Paralelization python list comprehension not enhancing performance

Recently I have been trying to parallelize some list comprehensions to speed up my code but I found out that the parallelization lead to a worse time execution... can someone help me understand why?

my computer is an i7 4 cores 8 threads around 3GHz core speed and I am using python 2.7

Here you have an example of my code:

import numpy as np
import multiprocessing as mulpro
import itertools
d1 = 0.1;
d2 = 0.2;
data = range(100000) #Array of data
#example of list comprehension
data2 = [i + np.random.uniform(d1,d2) for i in data] #this is faster than the following
#example of multiprocessing
def parAddRandom(array):
    array = list(array)
    return (array[0] + np.random.uniform(array[1],array[2]))
pool = mulpro.Pool(processes=8)
data3 =  pool.map(parAddRandom, itertools.izip(data, itertools.repeat(d1), itertools.repeat(d2)))

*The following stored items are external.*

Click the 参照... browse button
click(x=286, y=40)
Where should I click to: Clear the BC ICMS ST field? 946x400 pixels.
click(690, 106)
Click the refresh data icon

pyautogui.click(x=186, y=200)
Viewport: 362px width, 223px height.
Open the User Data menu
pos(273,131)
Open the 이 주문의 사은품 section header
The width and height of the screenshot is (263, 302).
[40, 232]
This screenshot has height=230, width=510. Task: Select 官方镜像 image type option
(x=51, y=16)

I would expect the code to be faster by parallelization, as 8 cores are being used except from just 1, but it is not...

EDIT:

If I modify the code so the function parAddRandom only accepts one value then it is extremely faster...

import numpy as np
import multiprocessing as mulpro
import itertools
data = range(100000) #Array of data
#example of list comprehension
data2 = [i + np.random.uniform(d1,d2) for i in data] #Now this is not faster than the following
#example of multiprocessing
def parAddRandom(value):
    return (value + np.random.uniform(0.1,0.2))
pool = mulpro.Pool(processes=8)
data3 =  pool.map(parAddRandom, data)

But I still need to be able to modify the parameters "d1" and "d2" from the previous code...

Upvotes: 1

Views: 903

Answers (1)

Yoav Glazner
Yoav Glazner

Reputation: 8066

Because your function is small the overhead of the function call (and other multiprocessing machinery) is dominant )

import numpy as np
import timeit

d1 = 0.1;
d2 = 0.2;

def parAddRandom(array):

    return (array[0] + np.random.uniform(array[1],array[2]))


array = 45436, d1, d2
with_function_calling = timeit.timeit("parAddRandom(array)", globals=globals())

without_function_calling = timeit.timeit("array[0] + np.random.uniform(array[1],array[2])", globals=globals())

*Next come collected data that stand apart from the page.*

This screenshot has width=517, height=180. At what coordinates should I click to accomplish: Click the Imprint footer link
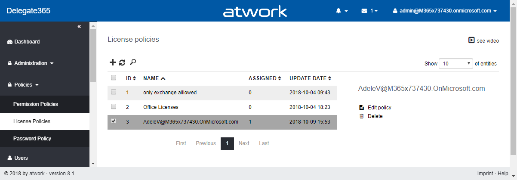coord(485,174)
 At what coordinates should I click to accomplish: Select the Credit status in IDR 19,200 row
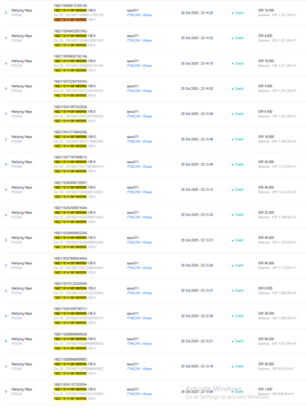pos(237,13)
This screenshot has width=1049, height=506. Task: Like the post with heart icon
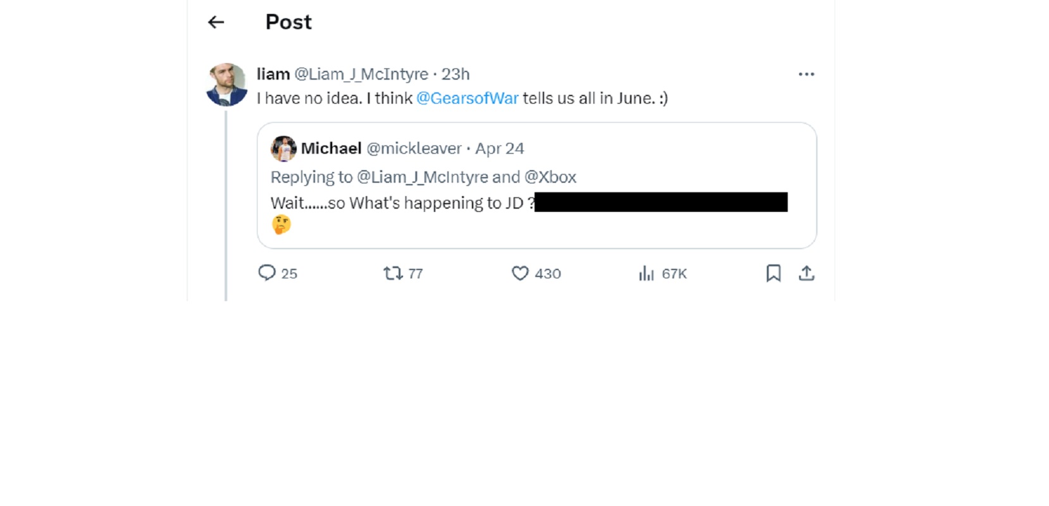tap(520, 273)
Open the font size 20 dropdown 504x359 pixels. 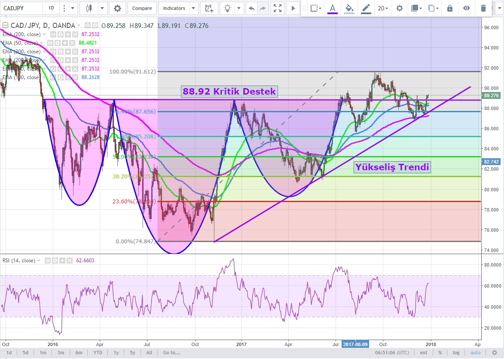coord(382,8)
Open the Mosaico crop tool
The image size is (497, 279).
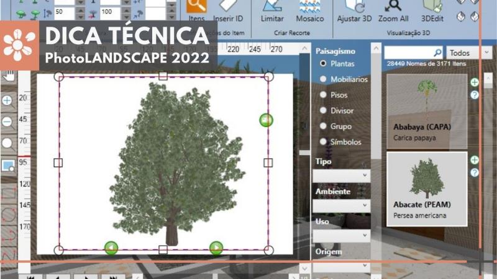coord(311,7)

print ("function call adds {:0.2f}% overhead :(".format((100.0*with_function_calling/without_function_calling) - 100.0))

function alone call adds 18.59% overhead :(

My guess is that the other multiprocessing machinery add almost 100% in your example ...

If you want this to be effective you'll have to create a function that takes a bigger chunk each time.